Bloomsbury £16.99
The Phantom Army of Alamein, By Rick Stroud
Wartime smoke and mirrors
Sunday 21 October 2012
Houdini reportedly claimed that, "what the eyes see and the ears hear, the mind believes". This could have been the motto of the camouflage unit sent to the North African campaign at the height of the Second World War. In The Phantom Army of Alamein, Rick Stroud has illuminated the shadowy antics of this little-recognised outfit during the battle of El Alamein. In doing so, he has created a fascinating study of how the most unlikely characters can become heroes.
Among their fold were engravers, painters, cartoonists and sculptors, and their commander, Major Geoffrey Barkas, was an Oscar-winning film director. The brief was to support the Army using a combination of concealment and embellishment created with whatever came to hand. The Surrealist Roland Penrose tutored them, his lover Lee Miller posing nude in camouflage cream and netting as inspiration. And one of the more grandiose members was the Piccadilly magician Jasper Maskelyne, a chancer tasked with experimental developments, who fogged his own reputation as much as any desert convoy.

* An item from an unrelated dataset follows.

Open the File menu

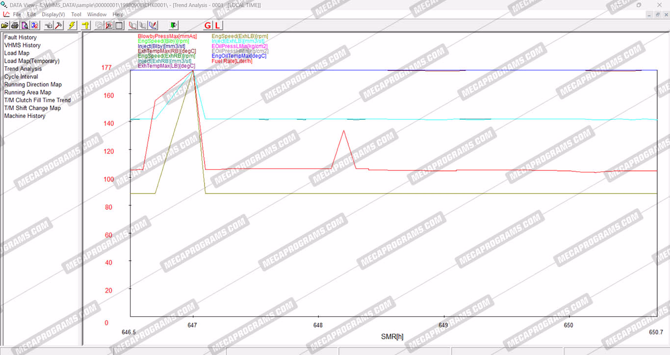point(17,14)
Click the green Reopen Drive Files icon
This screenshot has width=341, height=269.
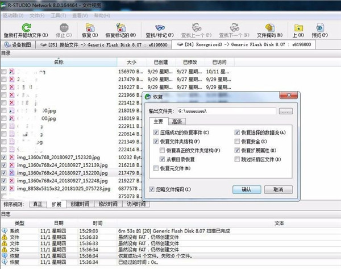(x=26, y=28)
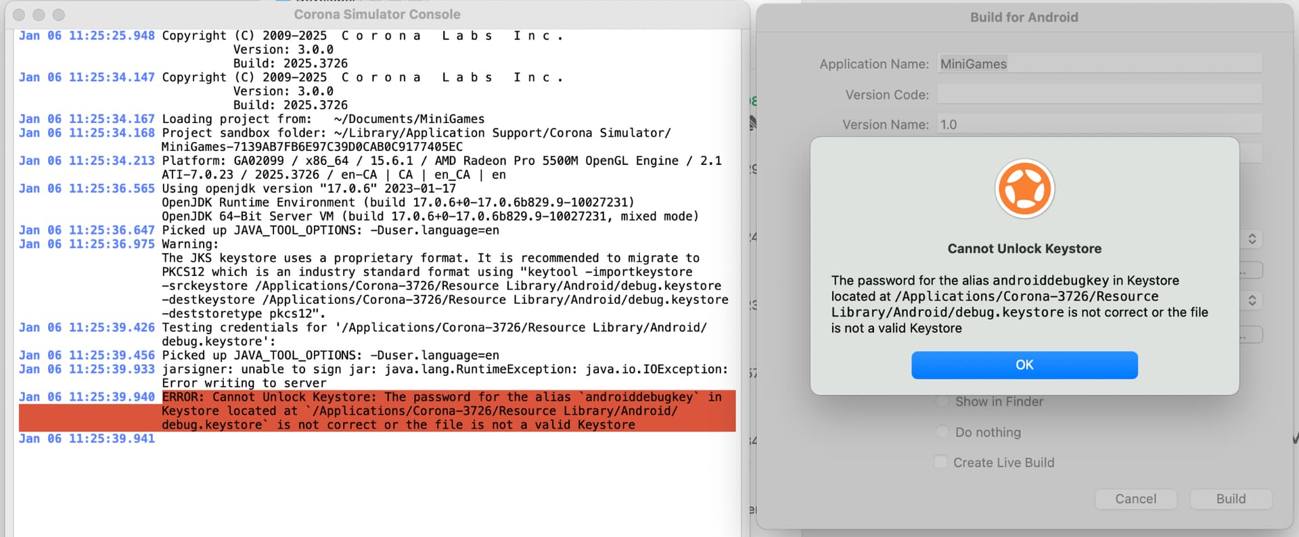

Stroud has a storyteller's eye for human detail matched with a researcher's diligence. In his previous bestseller, Rifleman, he helped veteran paratrooper Victor Gregg tell his war, from the fiasco at Arnhem to the bombing of Dresden. Here, however, the author has to tie together various narrative strings, following a disparate bunch as they bond, bicker and banter in the dunes. While the unit was made up some of the finest creative talents of the time they were decidedly unmilitary and Barkas feared that at any moment they would be "told to put down their paintbrushes, pick up their rifles and do some real soldiering".
Luckily they weren't. Operation Bertram, the section's greatest endeavour and the heart of this tale, was an act of monumental misdirection. The Alamein war zone was bookended by the sea and the Qattara Depression, leaving a small front. The unit created dummy tanks out of jeeps to go south, while, in a reverse feint, it covered real tanks with wooden cases, disguising them as trucks, each opening on top like a giant ladybird. These were sent north for the real offensive. "Hey presto!" judged Barkas. "Now you see them. Now you don't." Rommel was fooled and Alamein was won.
Winston Churchill stated that before Alamein, the Allies had never had a victory and that after they never had a defeat. I'm not sure that Gregg and the others captured at Arnhem would agree with that; however, there's no doubting the significance of the triumph and the camouflage unit's importance to it.
As a study of strategic wizardry, this is an important record. However, the book really comes alive when it focuses on the characters at the drawing boards and in the workshops: a motley crew of arty types who were surprisingly valuable in a conflict in which veneers proved pivotal.